** Excerpted records follows **

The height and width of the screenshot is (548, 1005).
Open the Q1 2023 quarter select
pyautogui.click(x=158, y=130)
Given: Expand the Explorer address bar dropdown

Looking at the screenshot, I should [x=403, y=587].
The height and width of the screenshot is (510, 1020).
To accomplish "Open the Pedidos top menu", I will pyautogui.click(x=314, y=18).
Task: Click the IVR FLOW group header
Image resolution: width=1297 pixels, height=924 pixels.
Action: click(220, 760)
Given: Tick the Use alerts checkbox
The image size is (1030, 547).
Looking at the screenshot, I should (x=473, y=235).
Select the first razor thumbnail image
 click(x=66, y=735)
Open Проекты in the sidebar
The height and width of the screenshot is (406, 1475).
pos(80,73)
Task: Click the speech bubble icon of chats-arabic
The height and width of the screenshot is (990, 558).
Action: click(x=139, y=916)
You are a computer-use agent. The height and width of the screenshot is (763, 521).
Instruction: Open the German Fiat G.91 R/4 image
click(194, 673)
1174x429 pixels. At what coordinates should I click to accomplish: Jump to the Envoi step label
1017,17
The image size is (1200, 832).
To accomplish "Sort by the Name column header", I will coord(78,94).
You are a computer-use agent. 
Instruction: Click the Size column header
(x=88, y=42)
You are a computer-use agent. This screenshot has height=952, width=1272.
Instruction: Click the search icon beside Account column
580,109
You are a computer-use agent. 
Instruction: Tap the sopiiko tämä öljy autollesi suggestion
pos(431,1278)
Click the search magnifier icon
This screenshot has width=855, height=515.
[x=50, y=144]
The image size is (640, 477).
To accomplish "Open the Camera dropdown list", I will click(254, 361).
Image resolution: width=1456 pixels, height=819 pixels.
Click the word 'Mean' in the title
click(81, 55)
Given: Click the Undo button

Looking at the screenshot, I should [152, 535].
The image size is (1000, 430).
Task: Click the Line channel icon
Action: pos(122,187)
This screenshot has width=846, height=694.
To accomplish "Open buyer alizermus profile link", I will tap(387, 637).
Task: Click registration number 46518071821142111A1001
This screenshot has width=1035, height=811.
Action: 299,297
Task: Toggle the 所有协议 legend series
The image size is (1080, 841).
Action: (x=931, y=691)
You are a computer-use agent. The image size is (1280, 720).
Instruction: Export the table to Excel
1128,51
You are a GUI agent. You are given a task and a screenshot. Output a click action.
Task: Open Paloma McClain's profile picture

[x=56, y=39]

** End of Excerpted records **

Write every line of the entries again, word for word.

The height and width of the screenshot is (548, 1005).
Open the Q1 2023 quarter select
pyautogui.click(x=158, y=130)
Given: Expand the Explorer address bar dropdown

Looking at the screenshot, I should [x=403, y=587].
The height and width of the screenshot is (510, 1020).
To accomplish "Open the Pedidos top menu", I will pyautogui.click(x=314, y=18).
Task: Click the IVR FLOW group header
Image resolution: width=1297 pixels, height=924 pixels.
Action: click(220, 760)
Given: Tick the Use alerts checkbox
The image size is (1030, 547).
Looking at the screenshot, I should (x=473, y=235).
Select the first razor thumbnail image
 click(x=66, y=735)
Open Проекты in the sidebar
The height and width of the screenshot is (406, 1475).
pos(80,73)
Task: Click the speech bubble icon of chats-arabic
The height and width of the screenshot is (990, 558).
Action: click(x=139, y=916)
You are a computer-use agent. The height and width of the screenshot is (763, 521).
Instruction: Open the German Fiat G.91 R/4 image
click(194, 673)
1174x429 pixels. At what coordinates should I click to accomplish: Jump to the Envoi step label
1017,17
The image size is (1200, 832).
To accomplish "Sort by the Name column header", I will coord(78,94).
You are a computer-use agent. 
Instruction: Click the Size column header
(x=88, y=42)
You are a computer-use agent. This screenshot has height=952, width=1272.
Instruction: Click the search icon beside Account column
580,109
You are a computer-use agent. 
Instruction: Tap the sopiiko tämä öljy autollesi suggestion
pos(431,1278)
Click the search magnifier icon
This screenshot has width=855, height=515.
[x=50, y=144]
The image size is (640, 477).
To accomplish "Open the Camera dropdown list", I will click(254, 361).
Image resolution: width=1456 pixels, height=819 pixels.
Click the word 'Mean' in the title
click(81, 55)
Given: Click the Undo button

Looking at the screenshot, I should [152, 535].
The image size is (1000, 430).
Task: Click the Line channel icon
Action: pos(122,187)
This screenshot has width=846, height=694.
To accomplish "Open buyer alizermus profile link", I will tap(387, 637).
Task: Click registration number 46518071821142111A1001
This screenshot has width=1035, height=811.
Action: 299,297
Task: Toggle the 所有协议 legend series
The image size is (1080, 841).
Action: (x=931, y=691)
You are a computer-use agent. The image size is (1280, 720).
Instruction: Export the table to Excel
1128,51
You are a GUI agent. You are given a task and a screenshot. Output a click action.
Task: Open Paloma McClain's profile picture

[x=56, y=39]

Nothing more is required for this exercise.